● **TASK INSTRUCTIONS**
Without skipping anything, print all of the data exactly.

Stored records:
• • • •

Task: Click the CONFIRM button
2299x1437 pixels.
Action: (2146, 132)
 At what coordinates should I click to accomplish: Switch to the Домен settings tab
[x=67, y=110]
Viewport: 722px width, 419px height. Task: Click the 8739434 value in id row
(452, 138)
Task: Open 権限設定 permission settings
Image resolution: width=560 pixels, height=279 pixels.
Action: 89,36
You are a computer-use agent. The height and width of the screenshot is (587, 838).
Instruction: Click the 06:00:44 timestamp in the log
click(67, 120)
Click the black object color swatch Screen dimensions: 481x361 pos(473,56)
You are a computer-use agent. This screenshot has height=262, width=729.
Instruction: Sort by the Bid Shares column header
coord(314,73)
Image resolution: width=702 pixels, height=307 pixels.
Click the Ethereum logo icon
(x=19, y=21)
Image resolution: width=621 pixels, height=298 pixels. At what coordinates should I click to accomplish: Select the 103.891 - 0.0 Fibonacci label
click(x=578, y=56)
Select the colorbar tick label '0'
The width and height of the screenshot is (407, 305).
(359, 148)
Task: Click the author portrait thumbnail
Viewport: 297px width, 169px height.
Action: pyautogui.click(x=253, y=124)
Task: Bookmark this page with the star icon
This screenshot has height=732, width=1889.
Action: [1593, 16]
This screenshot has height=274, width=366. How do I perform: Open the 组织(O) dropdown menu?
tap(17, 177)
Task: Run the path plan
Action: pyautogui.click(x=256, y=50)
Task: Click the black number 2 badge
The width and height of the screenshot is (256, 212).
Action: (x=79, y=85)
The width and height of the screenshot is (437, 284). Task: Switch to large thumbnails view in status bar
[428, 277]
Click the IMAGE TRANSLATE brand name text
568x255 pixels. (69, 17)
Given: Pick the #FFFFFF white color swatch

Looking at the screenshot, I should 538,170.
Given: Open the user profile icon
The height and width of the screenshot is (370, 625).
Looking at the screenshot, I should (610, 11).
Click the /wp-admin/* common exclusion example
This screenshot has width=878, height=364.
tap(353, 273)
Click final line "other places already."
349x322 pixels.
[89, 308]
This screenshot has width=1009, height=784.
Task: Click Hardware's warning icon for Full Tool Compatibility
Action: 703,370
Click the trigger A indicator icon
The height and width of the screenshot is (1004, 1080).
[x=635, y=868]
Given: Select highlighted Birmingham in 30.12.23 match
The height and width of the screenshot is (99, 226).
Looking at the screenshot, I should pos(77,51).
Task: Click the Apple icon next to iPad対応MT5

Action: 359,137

• • • •

● **RESULT FOR THIS EXERCISE**
Task: Click the CONFIRM button
2299x1437 pixels.
Action: (2146, 132)
 At what coordinates should I click to accomplish: Switch to the Домен settings tab
[x=67, y=110]
Viewport: 722px width, 419px height. Task: Click the 8739434 value in id row
(452, 138)
Task: Open 権限設定 permission settings
Image resolution: width=560 pixels, height=279 pixels.
Action: 89,36
You are a computer-use agent. The height and width of the screenshot is (587, 838).
Instruction: Click the 06:00:44 timestamp in the log
click(67, 120)
Click the black object color swatch Screen dimensions: 481x361 pos(473,56)
You are a computer-use agent. This screenshot has height=262, width=729.
Instruction: Sort by the Bid Shares column header
coord(314,73)
Image resolution: width=702 pixels, height=307 pixels.
Click the Ethereum logo icon
(x=19, y=21)
Image resolution: width=621 pixels, height=298 pixels. At what coordinates should I click to accomplish: Select the 103.891 - 0.0 Fibonacci label
click(x=578, y=56)
Select the colorbar tick label '0'
The width and height of the screenshot is (407, 305).
(359, 148)
Task: Click the author portrait thumbnail
Viewport: 297px width, 169px height.
Action: pyautogui.click(x=253, y=124)
Task: Bookmark this page with the star icon
This screenshot has height=732, width=1889.
Action: [1593, 16]
This screenshot has height=274, width=366. How do I perform: Open the 组织(O) dropdown menu?
tap(17, 177)
Task: Run the path plan
Action: pyautogui.click(x=256, y=50)
Task: Click the black number 2 badge
The width and height of the screenshot is (256, 212).
Action: (x=79, y=85)
The width and height of the screenshot is (437, 284). Task: Switch to large thumbnails view in status bar
[428, 277]
Click the IMAGE TRANSLATE brand name text
568x255 pixels. (69, 17)
Given: Pick the #FFFFFF white color swatch

Looking at the screenshot, I should 538,170.
Given: Open the user profile icon
The height and width of the screenshot is (370, 625).
Looking at the screenshot, I should (610, 11).
Click the /wp-admin/* common exclusion example
This screenshot has width=878, height=364.
tap(353, 273)
Click final line "other places already."
349x322 pixels.
[89, 308]
This screenshot has width=1009, height=784.
Task: Click Hardware's warning icon for Full Tool Compatibility
Action: 703,370
Click the trigger A indicator icon
The height and width of the screenshot is (1004, 1080).
[x=635, y=868]
Given: Select highlighted Birmingham in 30.12.23 match
The height and width of the screenshot is (99, 226).
Looking at the screenshot, I should pos(77,51).
Task: Click the Apple icon next to iPad対応MT5

Action: 359,137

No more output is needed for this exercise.